Sidang kali ini semakin menunjukkan betapa kuatnya PT DSI di PN Siak. Karena, dua pekan lalu perkara dugaan pemalsuan yang menimpa Suratno, yang juga Direktur PT DSI sebelumnya bersama Mantan Kadishutbun Siak juga diputus bebas oleh majlis hakim yang sama.

Alasan majelis hakim menjatuhkan putusan kali ini karena menganggap PT DSI ada melakukan kerjasama dengan masyarakat. Padahal, warga di lokasi lahan yang digarap PT DSI, Kampung Sengekemang, Kecamatan Koto Gasib, Siak meminta PT DSI hengkang dari tanah mereka.

"Pengurus Koperasi Sengkemang yang tinggal di desa itu tidak mengakui adanya kerja sama apapun dengan masyarakat. Ini yang menurut kita juga berbeda pendapat dengan majlis," ujar Herlina.

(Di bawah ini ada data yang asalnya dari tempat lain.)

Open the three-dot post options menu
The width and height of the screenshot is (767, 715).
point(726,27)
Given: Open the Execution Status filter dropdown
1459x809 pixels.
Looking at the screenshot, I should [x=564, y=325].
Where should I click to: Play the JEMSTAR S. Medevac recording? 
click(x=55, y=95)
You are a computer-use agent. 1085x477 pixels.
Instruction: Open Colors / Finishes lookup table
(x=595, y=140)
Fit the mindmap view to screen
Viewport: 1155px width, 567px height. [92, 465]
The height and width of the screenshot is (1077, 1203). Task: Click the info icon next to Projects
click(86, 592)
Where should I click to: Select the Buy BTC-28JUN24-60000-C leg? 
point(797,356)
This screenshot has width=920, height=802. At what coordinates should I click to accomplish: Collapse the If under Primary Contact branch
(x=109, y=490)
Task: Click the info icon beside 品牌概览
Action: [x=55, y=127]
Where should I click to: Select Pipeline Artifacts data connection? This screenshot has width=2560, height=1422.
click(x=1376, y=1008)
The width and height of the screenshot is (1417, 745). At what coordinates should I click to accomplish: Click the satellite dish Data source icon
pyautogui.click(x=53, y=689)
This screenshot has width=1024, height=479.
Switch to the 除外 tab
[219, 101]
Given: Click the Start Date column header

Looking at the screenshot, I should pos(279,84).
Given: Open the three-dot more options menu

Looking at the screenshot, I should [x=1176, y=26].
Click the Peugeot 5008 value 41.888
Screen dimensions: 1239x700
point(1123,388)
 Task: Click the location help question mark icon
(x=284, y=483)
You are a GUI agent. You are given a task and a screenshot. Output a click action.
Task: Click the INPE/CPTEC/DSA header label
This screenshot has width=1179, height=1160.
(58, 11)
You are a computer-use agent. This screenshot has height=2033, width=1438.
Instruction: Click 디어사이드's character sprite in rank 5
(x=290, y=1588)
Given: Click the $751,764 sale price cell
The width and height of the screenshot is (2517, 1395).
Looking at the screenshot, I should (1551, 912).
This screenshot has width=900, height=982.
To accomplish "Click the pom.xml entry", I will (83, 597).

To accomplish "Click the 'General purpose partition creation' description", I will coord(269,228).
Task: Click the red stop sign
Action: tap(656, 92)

Sebelumnya, terhadap tindak pidana perkebunan oleh PT DSI yang melakukan kegiatan usaha budidaya tanaman perkebunan di luar IUP di desa Sengkemang, JPU menjerat Misno dengan pasal 105 jo Pasal 47 Ayat (1) jo Pasal 113 Ayat (1) UU No 39 Tahun 2014 tentang Perkebunan dengan tuntutan pidana denda Rp13 miliar.

Dasar tuntutan Pasal 105 terhadap korporasi dipidana denda maksimum Rp10 miliar dan Pasal 113 Ayat (1) korporasi dipidana denda maksimum ditambah sepertiga dari pidana denda. Sementara putusan majlis hakim berkurang terlalu jauh dari tuntutan yang seharusnya, yakni sebesar Rp6 miliar.

"Alasan kami banding, berdasarkan amanat Pasal 113 Ayat (1) UU perkebunan bahwa korporasi dipidana dengan pidana denda maksimum ditambah dengan sepertiga dari pidana denda," kata Lina, panggilang akrab Herlina Samosir.

Lina mengatakan pihaknya akan secepatnya mempelajari salinan putusan majlis. Ia juga tetap optimisme dengan upaya banding ke Pengadilan Tinggi (PT) Riau.